Başarılı tasarımcı olmanızın yanı sıra aynı zamanda da eğitmensiniz. Genç bir tasarımcının direkt marka kurması sizce doğru bir adım mı?
Ö. Kaya: Önce tecrübe edinmesi daha doğru. Burada geldikleri pozisyonda kendi markalarını kurma potansiyellerinin en yüksek noktasına çıkıyorlar ama tecrübe edinmek çok önemli. Bu prestijle iyi bir yerde işe de girebilirler. Orada pişip, öğrenmeleri daha doğru. Çünkü kendi markaları demek kendi paralarıyla tecrübe etmek zorunda kalmak demek ve o da riskli bir şey.
G. Saraçoğlu: Kendi markasını kurmadan, firma tasarımcısı olmak isteyen de çok oluyor. Hangi materyal üzerine yoğunlaşmak istediğine karar verenler oluyor. Böylelikle sektörde tasarımcı kazanmış oluyor. Aslında bunlar önemli şeyler biz de onların eğilimlerini fark edip, yönlendirmeye çalışıyoruz bu anlamda. Zaten bizle iletişimleri kopmuyor.
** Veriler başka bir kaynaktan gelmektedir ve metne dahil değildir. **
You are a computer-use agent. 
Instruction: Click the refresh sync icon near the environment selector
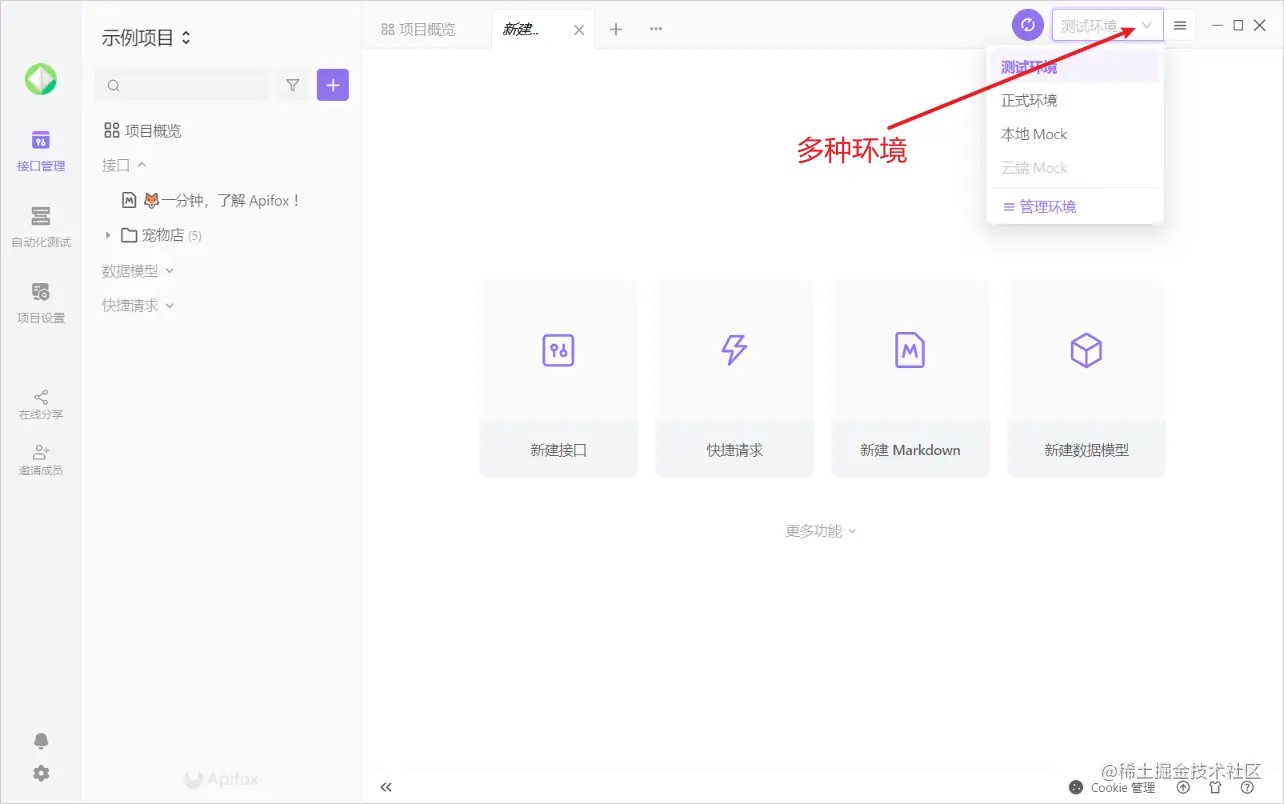pos(1027,25)
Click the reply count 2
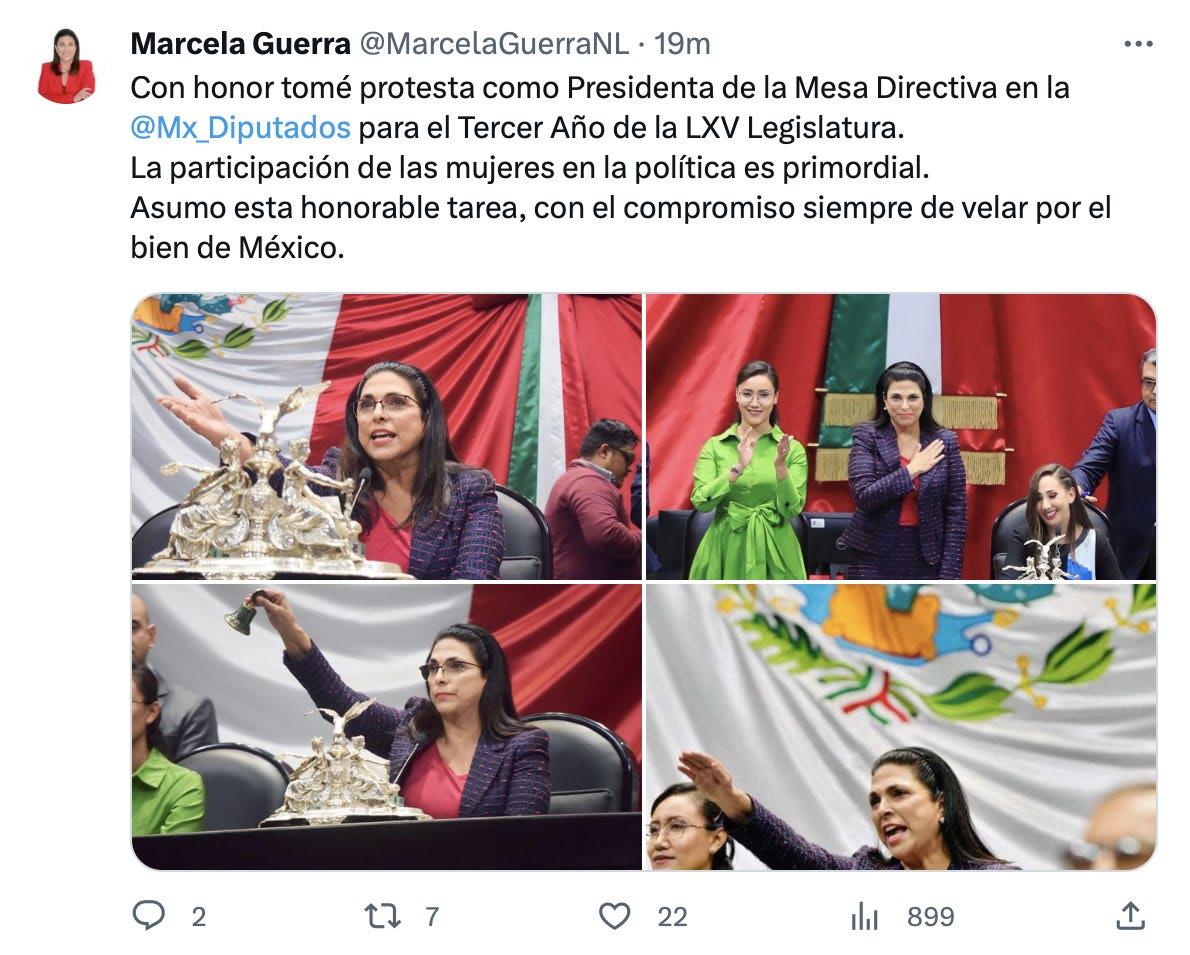 click(x=198, y=917)
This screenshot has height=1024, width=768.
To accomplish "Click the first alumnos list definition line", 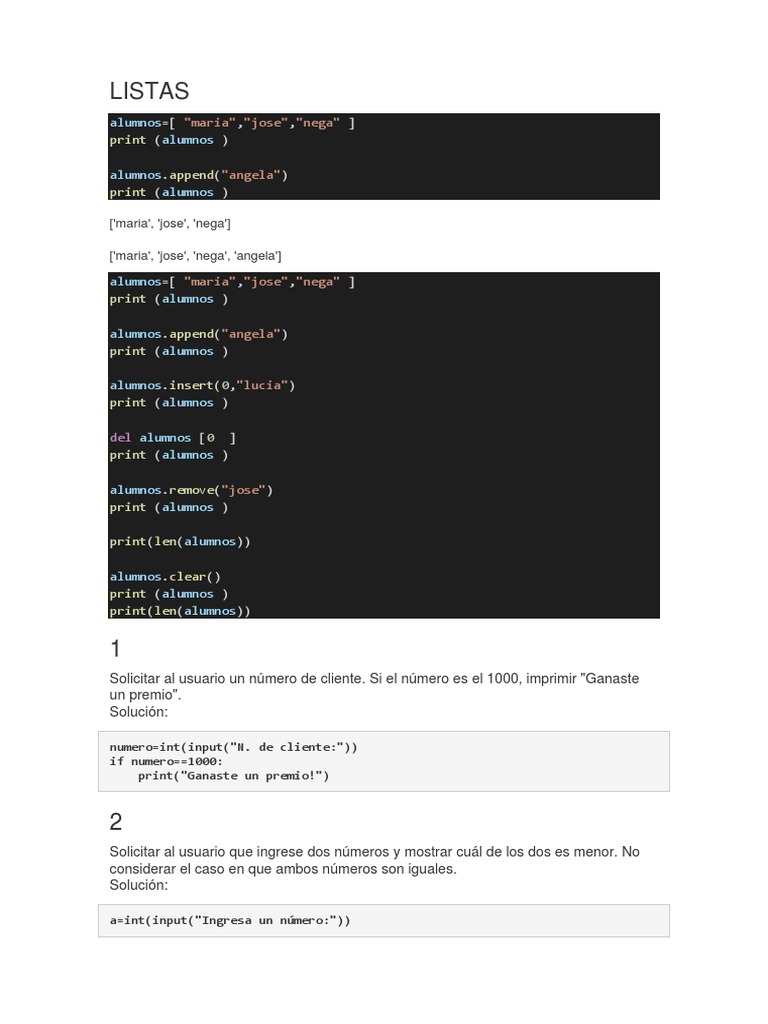I will [232, 123].
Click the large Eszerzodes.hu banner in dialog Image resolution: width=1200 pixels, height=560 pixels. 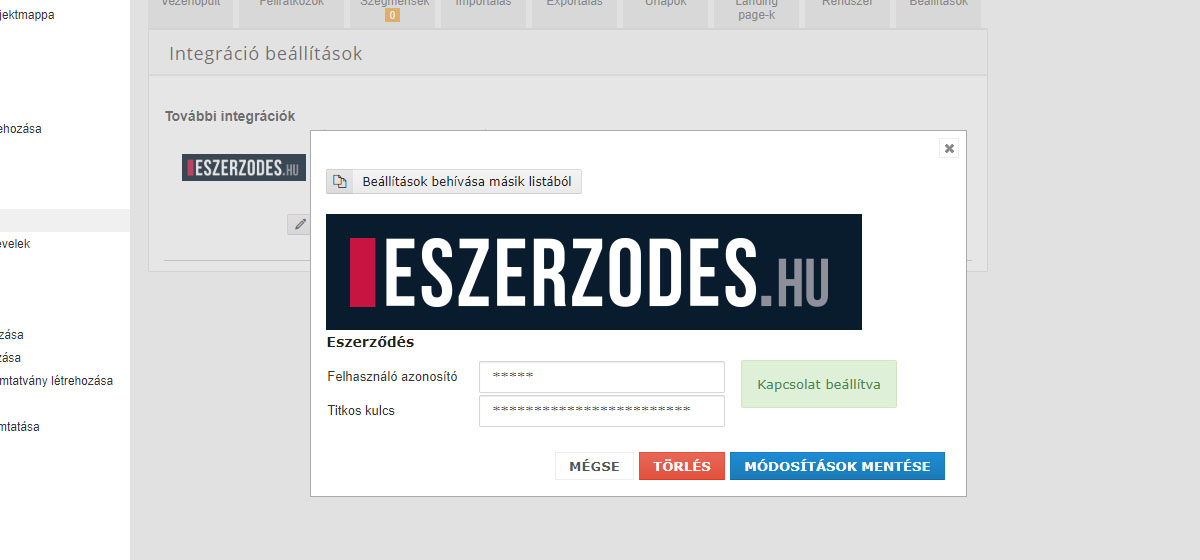click(594, 272)
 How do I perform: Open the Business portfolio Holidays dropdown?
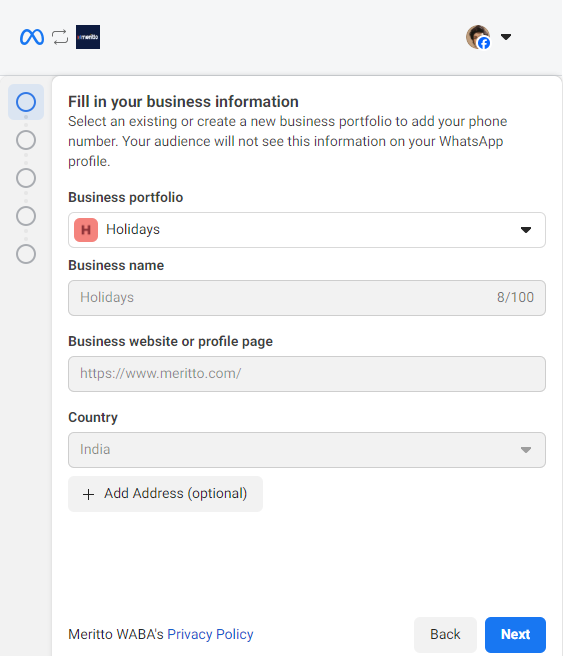point(307,230)
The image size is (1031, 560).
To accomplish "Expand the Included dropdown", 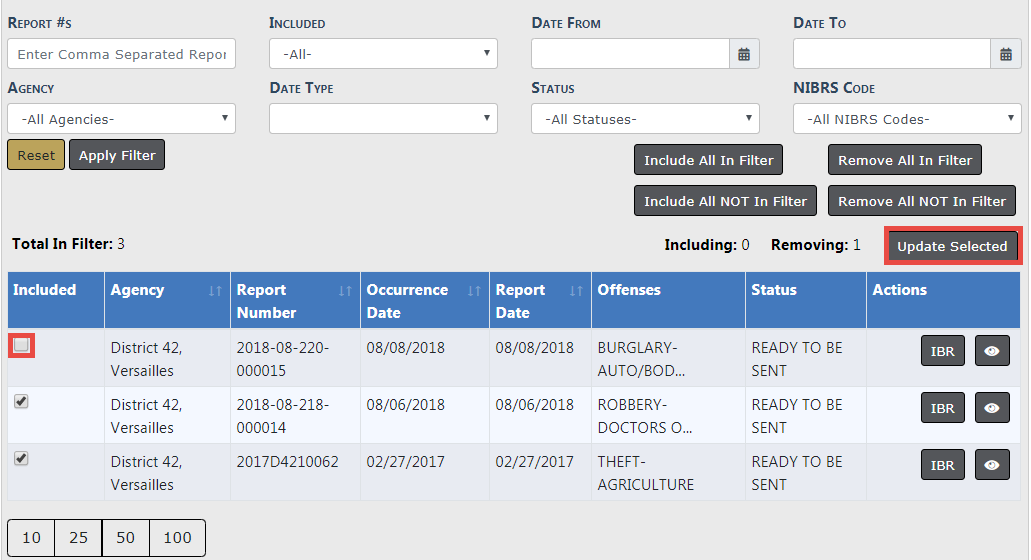I will pos(383,54).
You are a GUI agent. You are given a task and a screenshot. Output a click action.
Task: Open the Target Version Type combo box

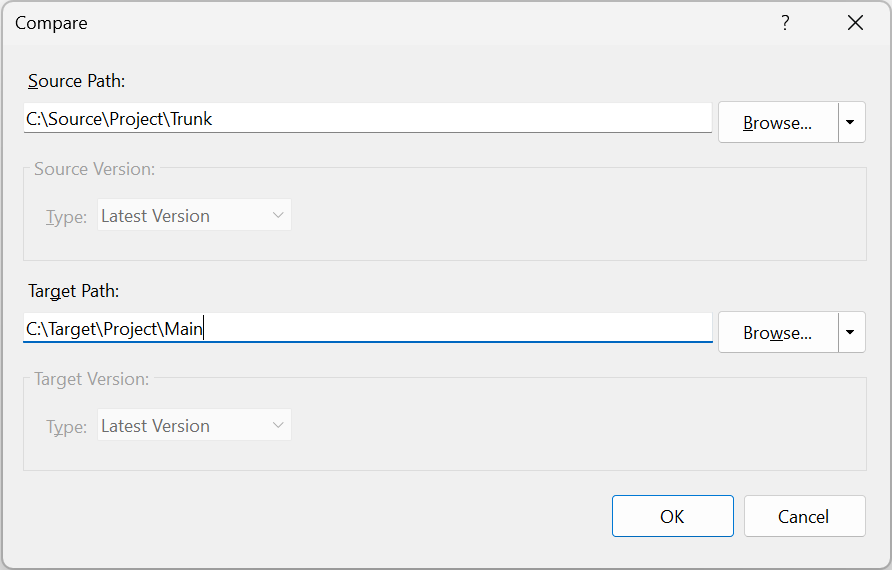click(x=194, y=426)
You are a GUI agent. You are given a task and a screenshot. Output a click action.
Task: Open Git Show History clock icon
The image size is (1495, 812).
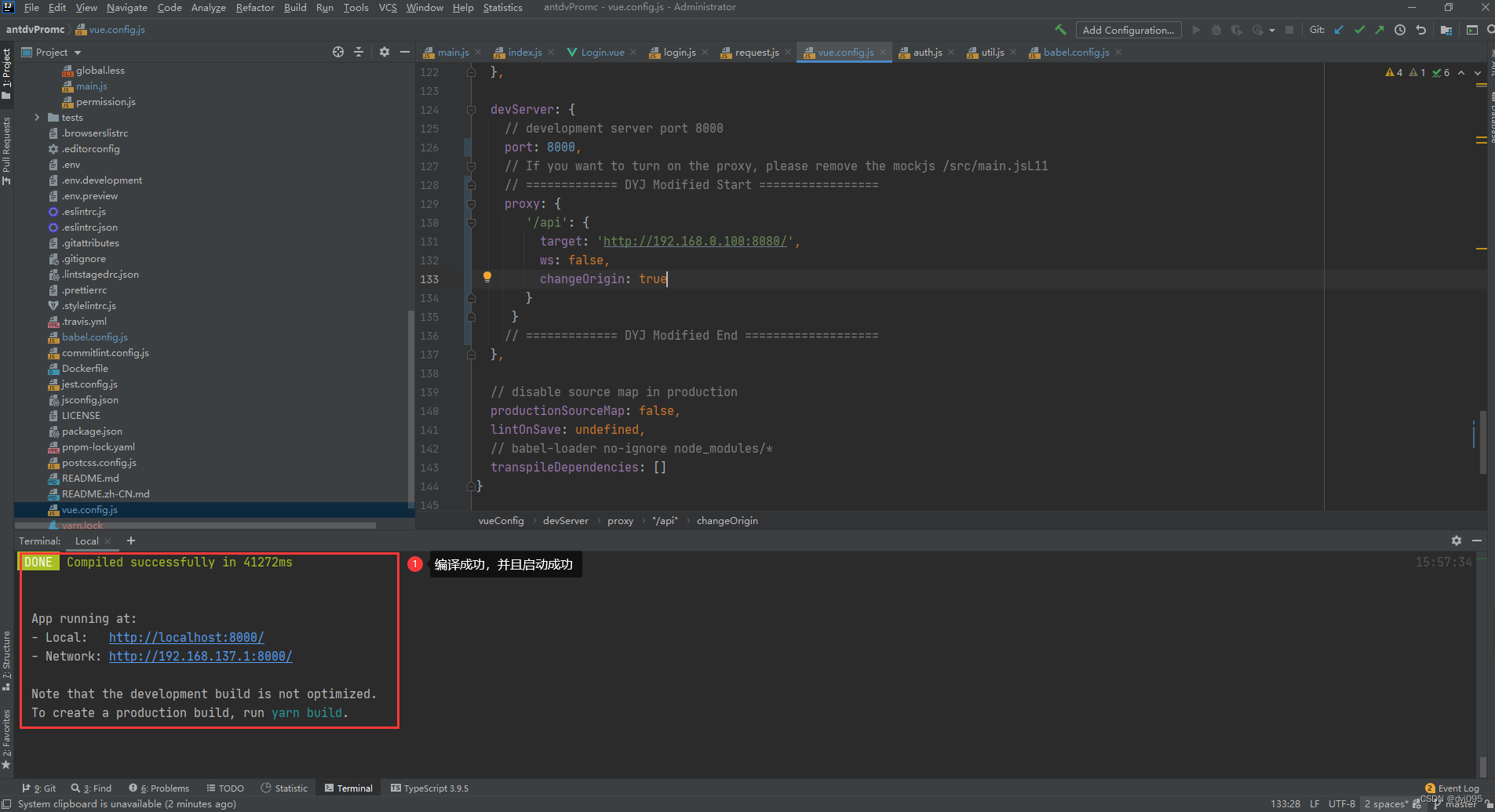[1400, 30]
Bu çok güzel bir şans onlar için
G. Saraçoğlu: Biz bu işe gönlümüzü koyduk gibi. Yani bizim yaptığımız bir sürü işten bunun açık ara bir farkı var. Bu öğretim görevlisi kimliğimizde de öyle. Hakikaten bir sürü işim oluyor, bir yerlere gitmem gerekiyor ama ders günü orada. Manevi tatmin çok yüksek burada. Gurur duyuyoruz onlar bir yere gelince. Yurtdışına okumaya gidiyorlar yine bizimle iletişimi bırakmıyorlar, her geldiklerinde ziyaretimize gelirler. Çok güzel gerçekten.